Nesse caso, um Pachakuti é iminente, isto é, uma mudança brusca, muito parecido com uma “revolução”, no plano sócio-político. Na filosofia dialética, fala-se da reviravolta brusca de quantidade em qualidade, isto é: se uma certa quantidade (por exemplo, a deterioração do planeta) chega a um ponto crítico, de repente, muda a qualidade de forma irreversível. Os parâmetros de antes já não servem; a situação durante a crise do corona-vírus pode nos de exemplo dessa mudança brusca do evidente em seu contrário. @s sábi@s andin@s concordam com a ciência ocidental, de que, na atualidade, nos cercamos de maneira acelerada a esse ponto, porque se trata de um momento de coincidência de várias crises: ecológica, econômica, pandêmica, política, espiritual, antropológica, financeira e civilizatória. Este “ponto de não-retorno” rompe com o esquema progressista da linearidade contínua do tempo e faz manifesto o caráter cíclico do universo (Pacha) e da realidade humana (Kay/aka pacha).
No ponto crítico, “ocorre” um Pachakuti, que põe fim a um ciclo (nesse caso: o antropoceno; o capitalismo; o extrativismo; a desigualdade crescente; segundo o ponto de perspectiva) e dá início a outro ciclo. Este novo ciclo não é a repetição circular do modo do fatalismo grego (“eterno retorno do mesmo”), mas a oportunidade duma “nova Terra e um novo Céu”, de um novo Pacha equilibrado e harmonioso. Só que, a mudança, não se produz de forma contínua (como sequência de “reformas”), mas de modo disruptivo, descontínuo e explosivo (como “revolução”), o que implica, na perspectiva humana, um certo grau de “violência”. É uma violência que é produto de um sem-número de atos violentos anteriores, de seres humanos contra outros seres humanos e contra o que o Ocidente chama de “natureza”. É o bumerangue da criatura pisoteada, abusada, maltratada, explorada e saqueada.
Desequilíbrios a nível familiar, comunal e, inclusive, nacional e global, podem ser restabelecidos normalmente, de acordo com o princípio de reciprocidade, por atos recíprocos de restabelecimento, retribuição, “cura” e restauração do equilíbrio, seja na forma ritual-simbólica, seja na forma “real”, mediante instrumentos de repartição da riqueza, “penitência” econômica (decrescimento), equidade de relações e novas formas de solidariedade.

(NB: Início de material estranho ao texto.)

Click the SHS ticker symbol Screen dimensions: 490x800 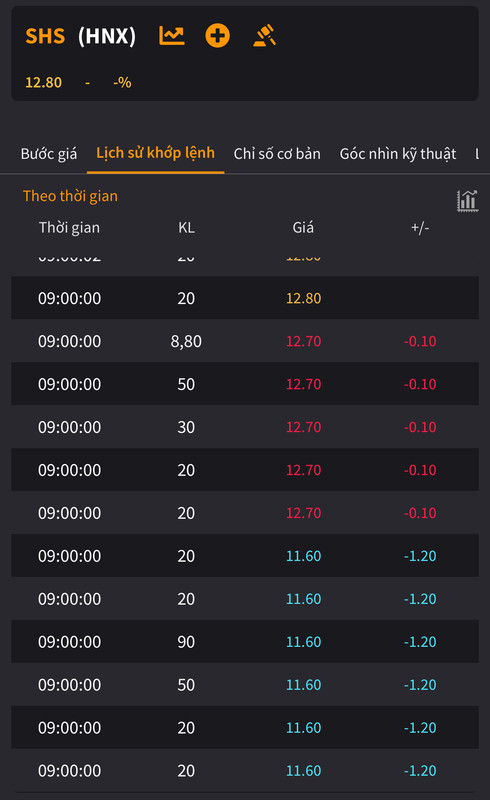tap(45, 36)
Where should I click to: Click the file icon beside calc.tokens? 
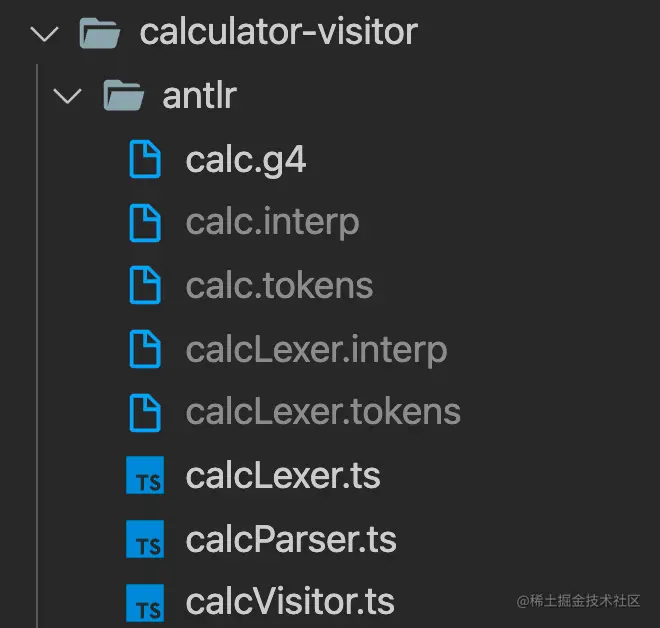tap(145, 285)
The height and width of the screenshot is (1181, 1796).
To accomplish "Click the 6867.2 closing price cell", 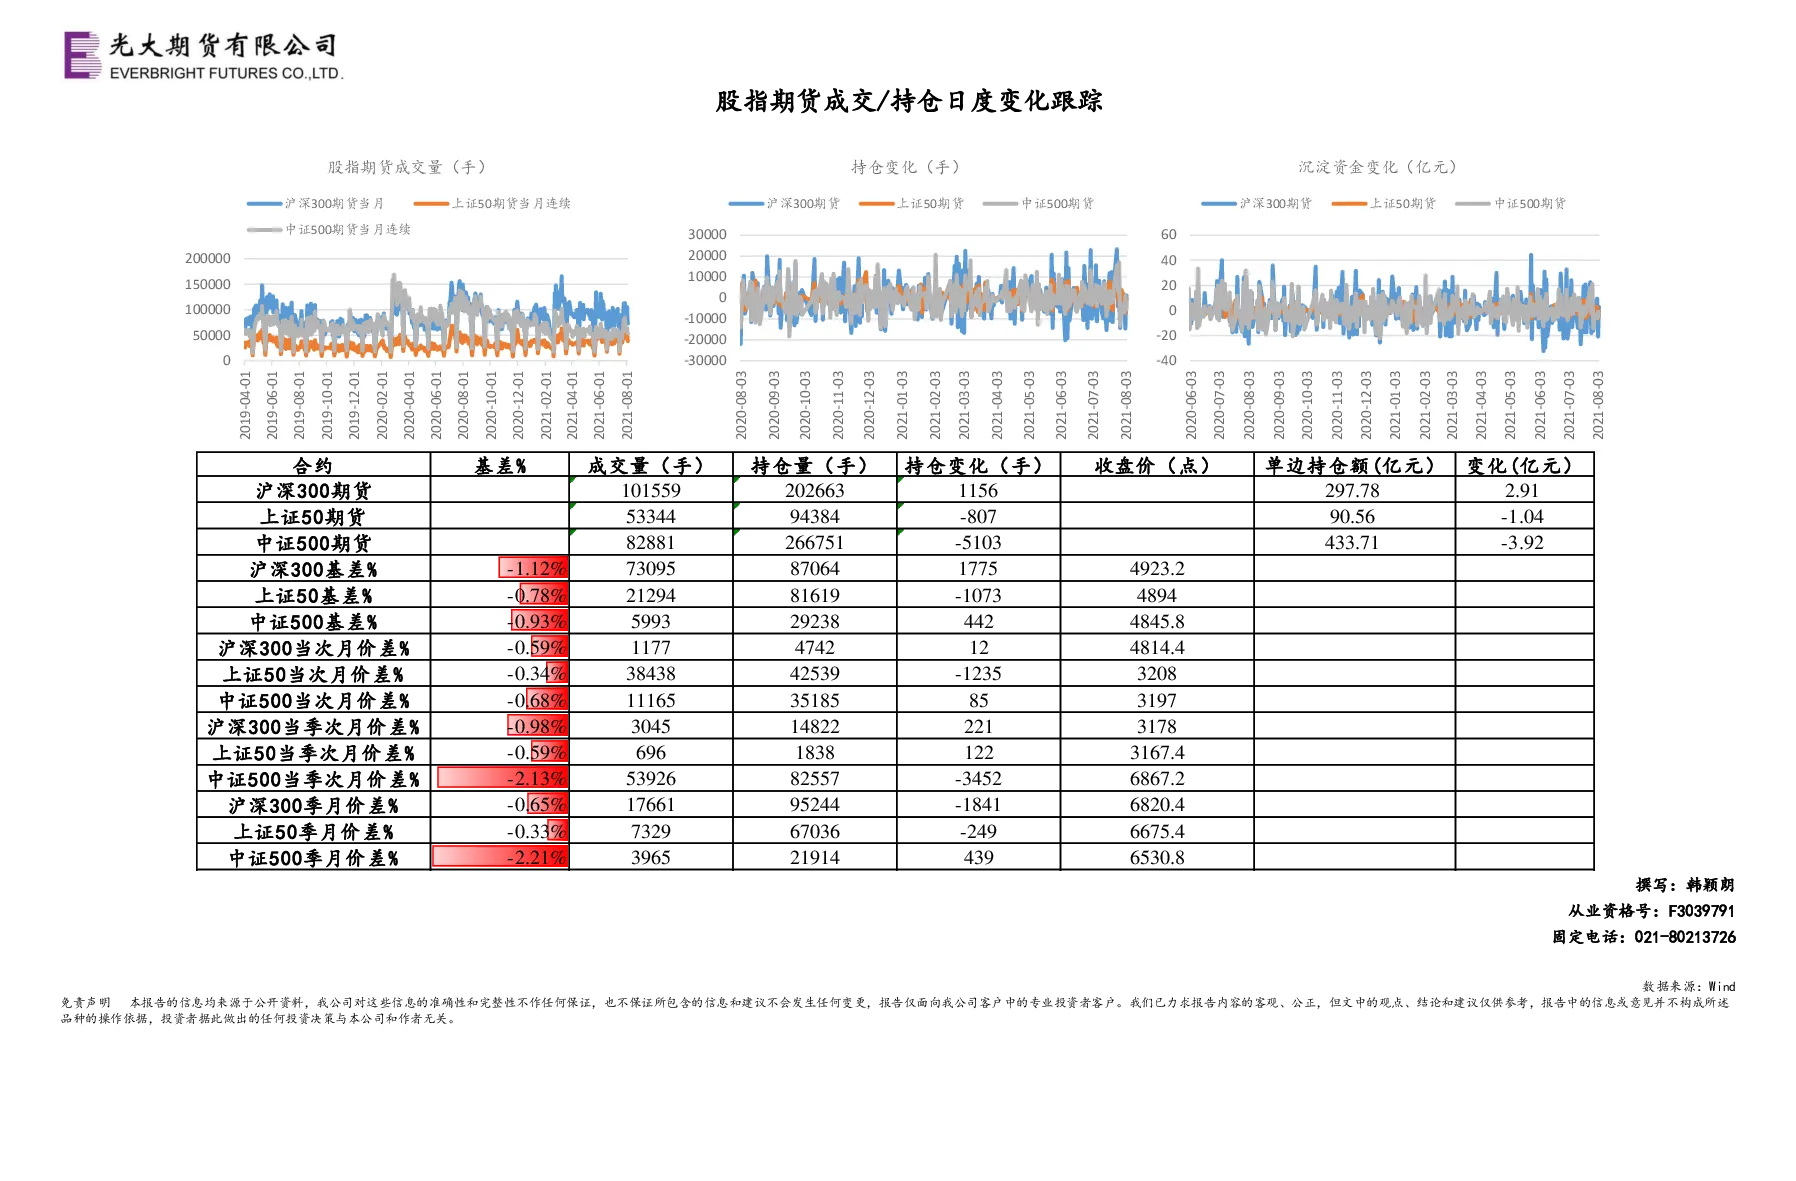I will point(1157,778).
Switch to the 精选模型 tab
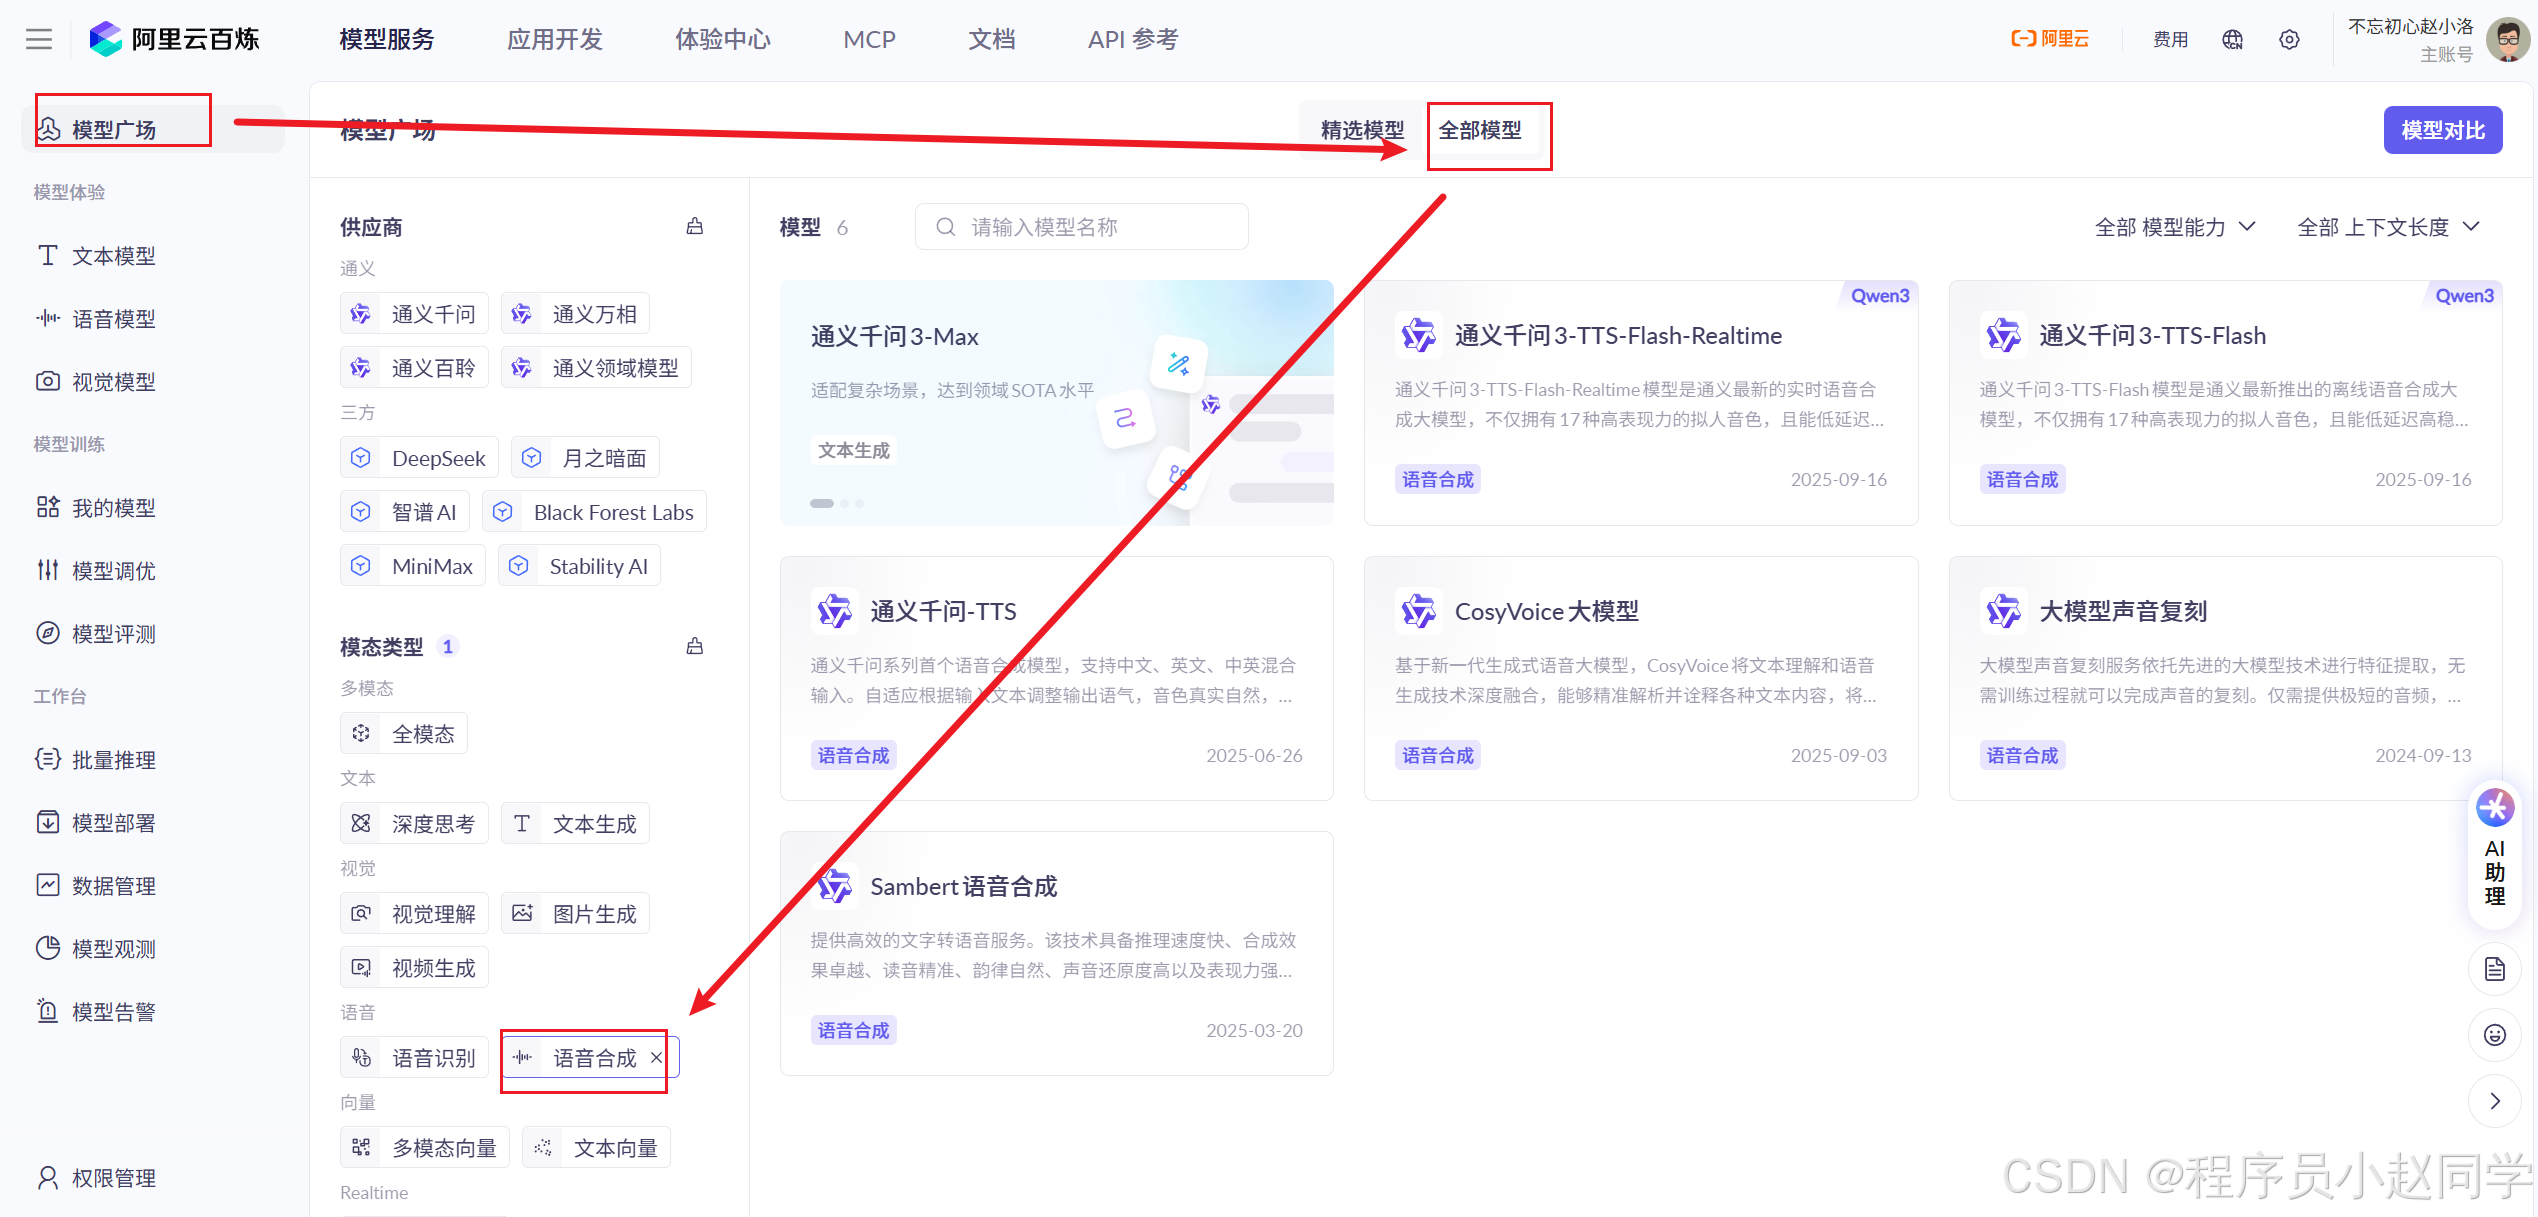Viewport: 2538px width, 1217px height. (x=1360, y=130)
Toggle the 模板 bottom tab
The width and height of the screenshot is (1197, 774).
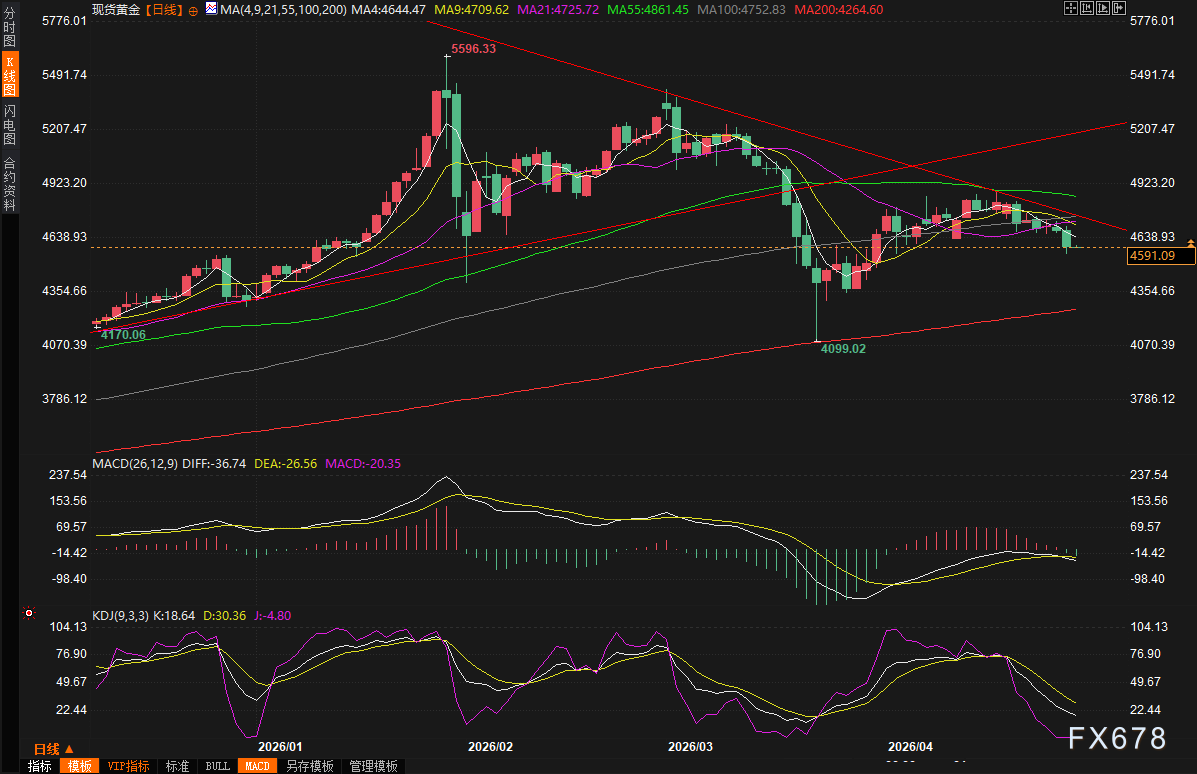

Num mundo dominado pelo princípio (linear) do crescimento econômico, esse tipo de “reparação” atenta contra a mesma lógica do “progresso” e, portanto, é considerado um ato de “injustiça” diante do Mercado e seu desdobramento “perfeito”. Devido a esse cinismo anti-humano e anti-pachasófico, não há outra saída às múltiplas crises do que um Pachakuti.
O ponto do não-retorno é iminente, ainda que @s sábi@s andin@s não conhecem a data nem a forma em que se produz. Apenas advertem aos muitos sinais que falam do desequilíbrio cada vez mais dramático na forma do aquecimento global, do aumento da desigualdade entre uma minoria riquíssima e uma maioria empobrecida, das pandemias e da frequência acelerada de crises econômicas, financeiras e políticas. Na perspectiva pachasófica, um tal Pachakuti é a última razão para o restabelecimento do equilíbrio perdido, para que possa surgir “uma nova Terra e um novo Céu”.